8.2. Zoals de Afdeling eerder heeft overwogen, moet bij de maximale invulling van een bestemmingsplan een in dat bestemmingsplan opgenomen ontheffingsmogelijkheid buiten beschouwing worden gelaten en geldt hetzelfde voor een in dat bestemmingsplan opgenomen mogelijkheid om, bij omgevingsvergunning, af te wijken van regels van dat bestemmingsplan. Vergelijk de overzichtsuitspraak van 28 september 2016, ECLI:NL:RVS:2016:2582, onder 2.8. Hoewel deze jurisprudentie betrekking heeft op een aanvraag om een tegemoetkoming in planschade door een planologische wijziging op de gronden van derden, is er geen aanleiding daarover anders te oordelen in het geval waarin, zoals hier, de gestelde schade door een planologische wijziging op de gronden van de desbetreffende aanvrager is veroorzaakt. Dit betekent dat [appellant] in een planologisch nadeliger situatie is komen te verkeren doordat op zijn perceel als gevolg van de inwerkingtreding van het bestemmingsplan “Buitengebied 2014” een bouwblok is komen te liggen met de aanduiding “specifieke vorm van agrarisch – beperkingen veehouderij”. [appellant] heeft terecht aangevoerd dat de rechtbank dit niet heeft onderkend.
Maar schade niet voldoende onderbouwd
ABRS 29-09/21 inzake Someren (ECLI:NL:RVS:2021:2166)

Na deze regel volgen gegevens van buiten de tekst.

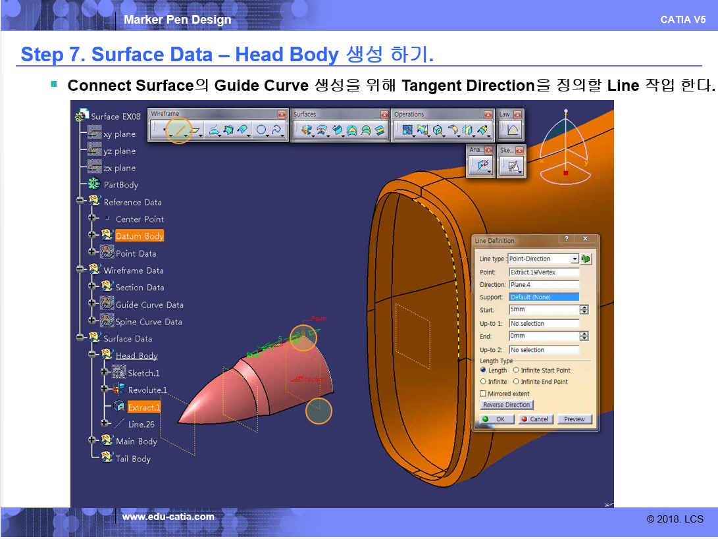Open the Line type dropdown
This screenshot has width=718, height=539.
(x=575, y=259)
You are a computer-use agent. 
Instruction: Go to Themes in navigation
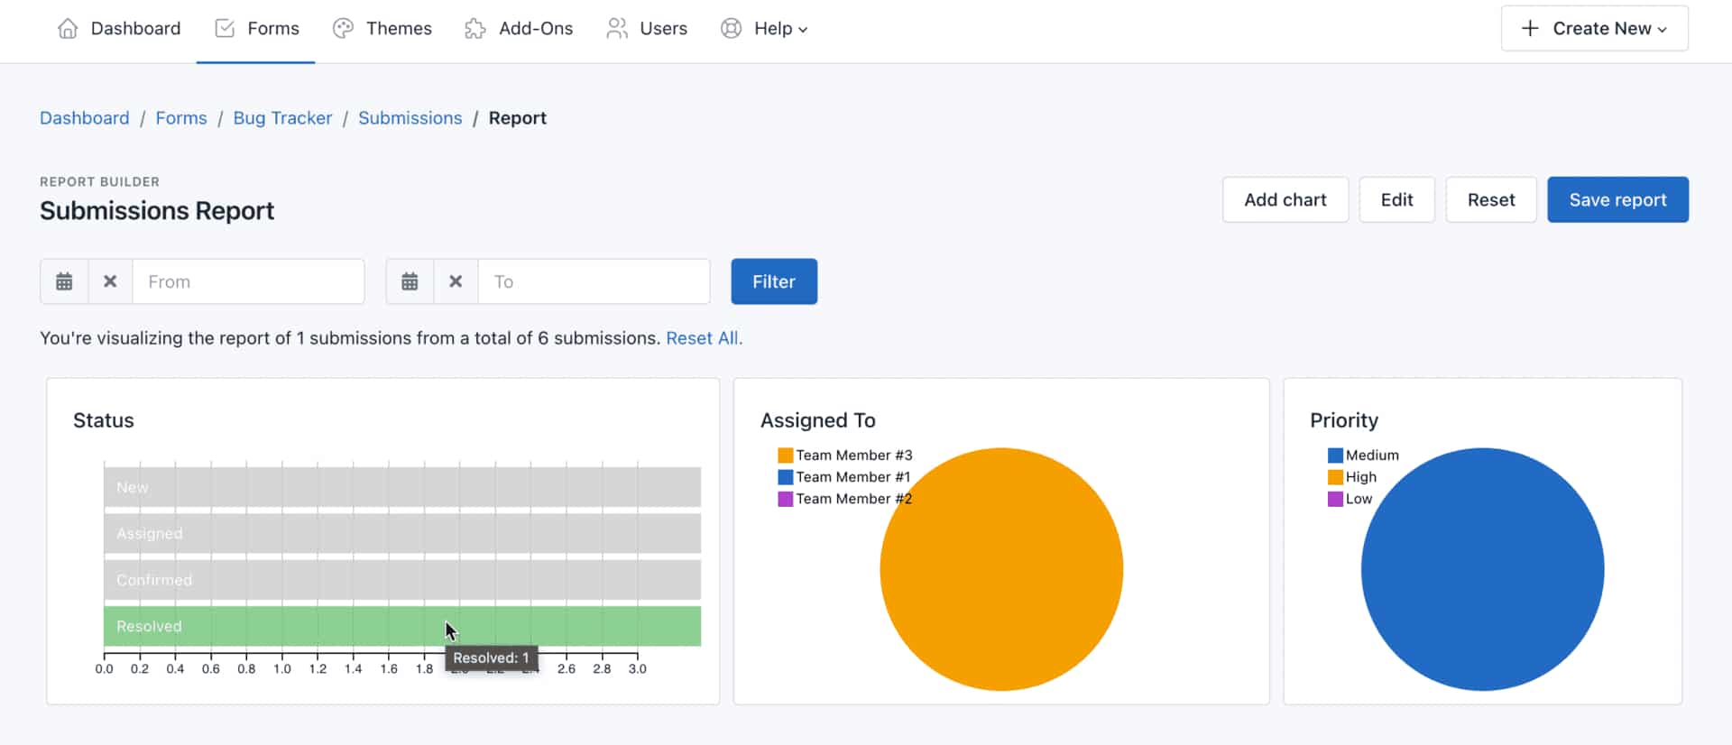(398, 29)
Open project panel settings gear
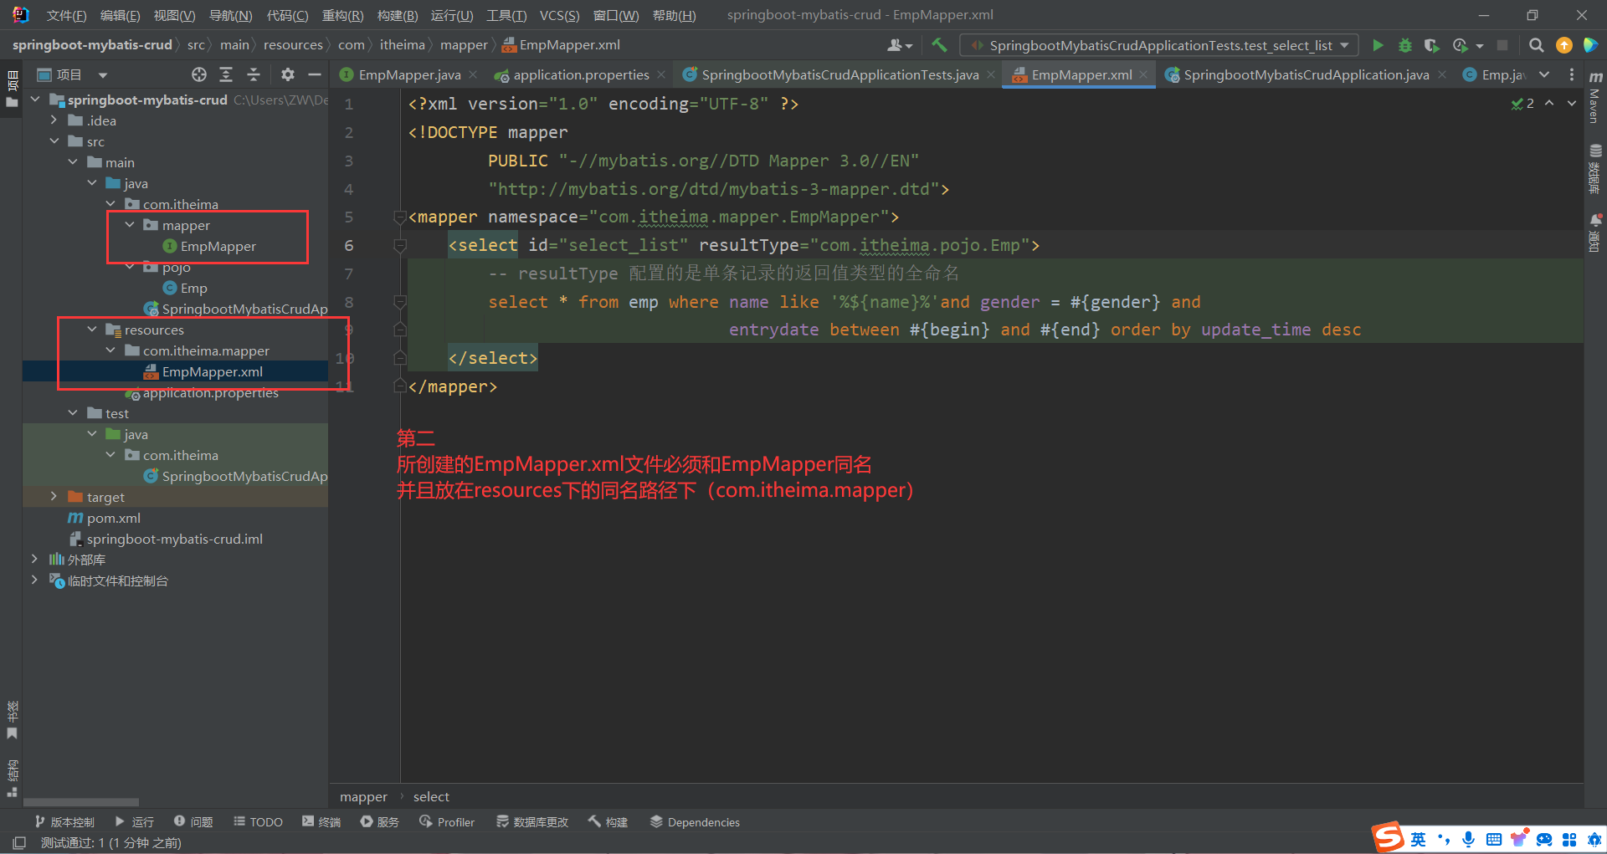This screenshot has height=854, width=1607. click(x=287, y=74)
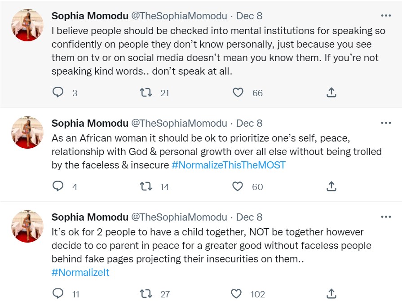402x301 pixels.
Task: Share the first tweet via share icon
Action: 331,93
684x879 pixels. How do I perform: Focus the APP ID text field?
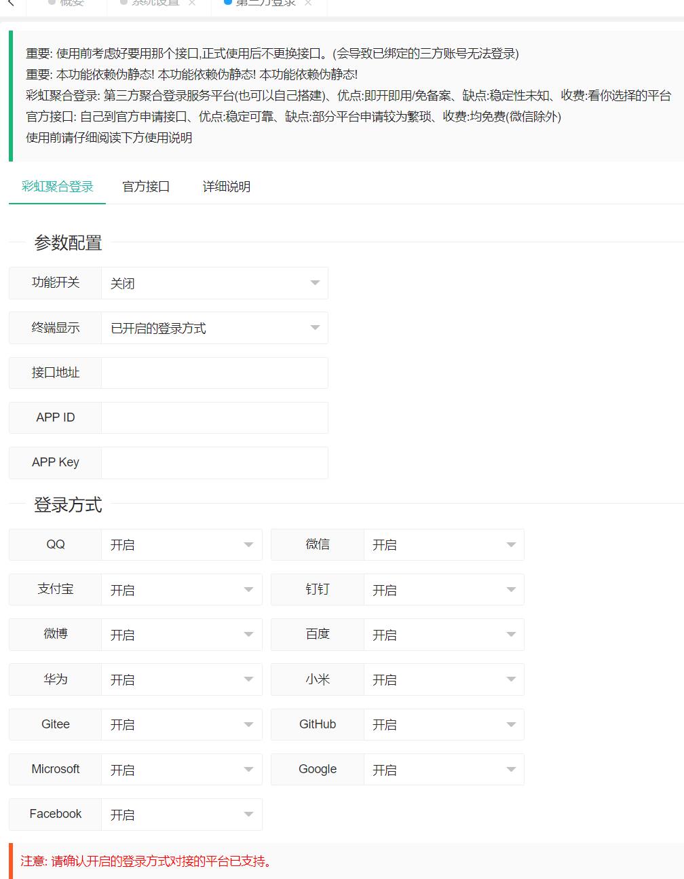click(x=214, y=417)
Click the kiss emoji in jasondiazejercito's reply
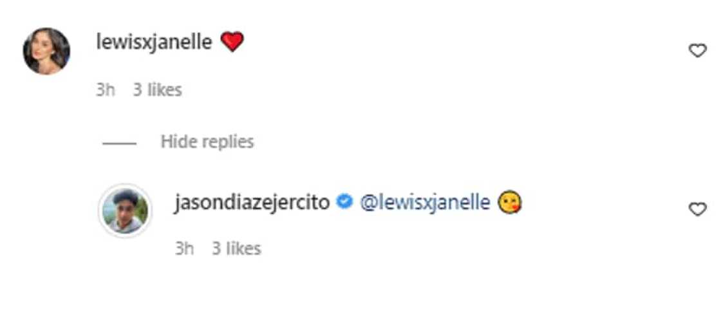 (510, 203)
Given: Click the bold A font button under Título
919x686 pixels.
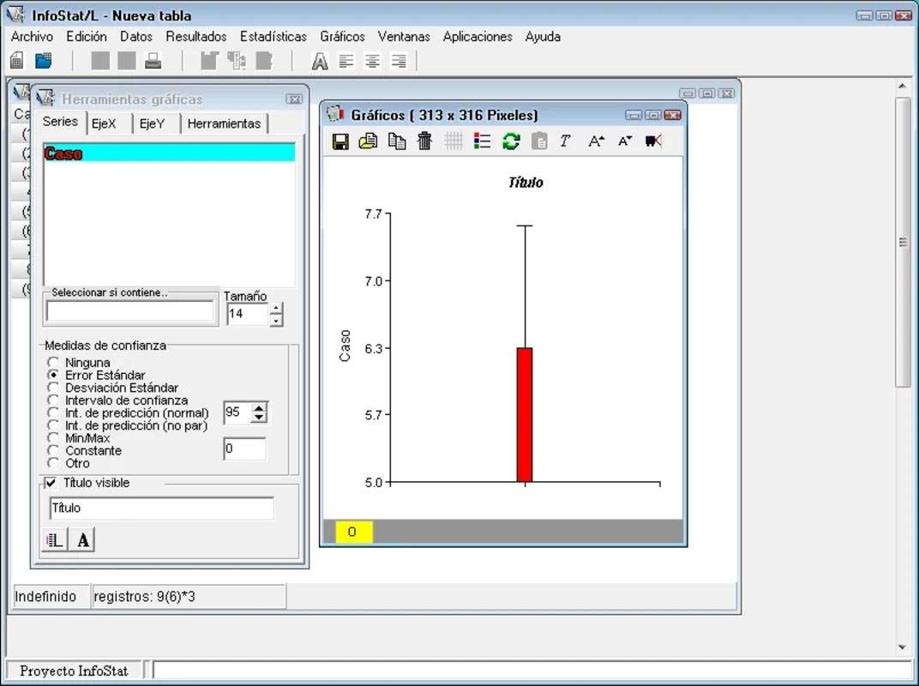Looking at the screenshot, I should point(82,539).
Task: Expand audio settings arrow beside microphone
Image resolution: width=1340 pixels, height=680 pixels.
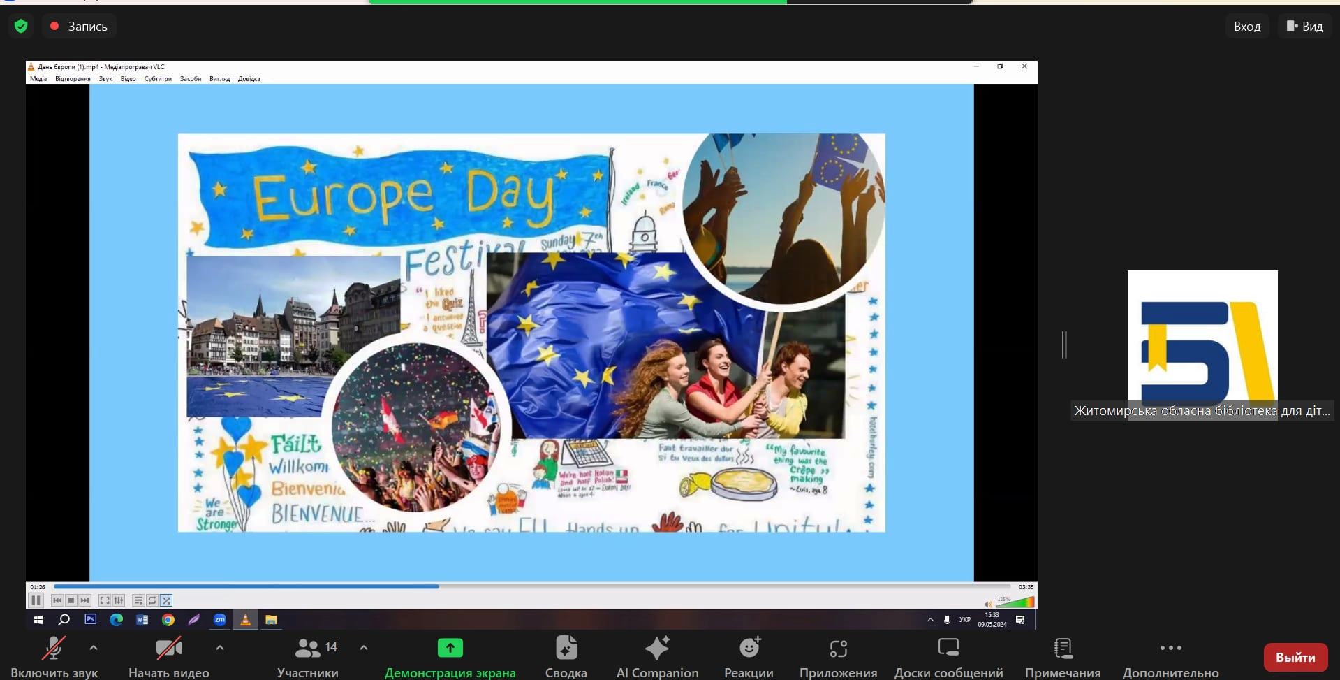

Noot: zie voor vergelijkbare zaak recent onze website ABRS 22-09/21 inzake Deurne (ECLI:NL:RVS:2021:2114) Overigens betreft het in beide zaken een flexibiliteitsbepaling onder het nieuwe regime. Het is de vraag of bij directe planschade rekening moet worden gehouden met flexibiliteitsbepalingen in het oude regime. Bij indirecte planschade moet bij de beoordleing van het oude regime een inschatting gemaakt worden van de “redelijke invulling” van die flexibiliteitsbepalingen. Dat lijkt bij directe planschade niet voor de hand te liggen omdat dat zou kunnen leiden tot vergoeding van schade die er feitelijk niet is en dat is in strijd met het indemniteitsbeginsel. Als voorbeeld:een casus waarin de bestemming “wijzigt” van agrarisch met wijzigingsbevoegdheid naar bouwblok onder het oude regime naar een vergelijkbare bestemming agrarisch met wijzigingsbevoegdheid naar bouwblok onder het nieuwe regime. Met een redelijke invulling van de oude wijzigingsbevoegdheid en wegdenken van de nieuwe wijzigingsbevoegdheid zou er sprake zijn van schade terwijl er feitelijk én planologisch geen sprake is van een verslechtering.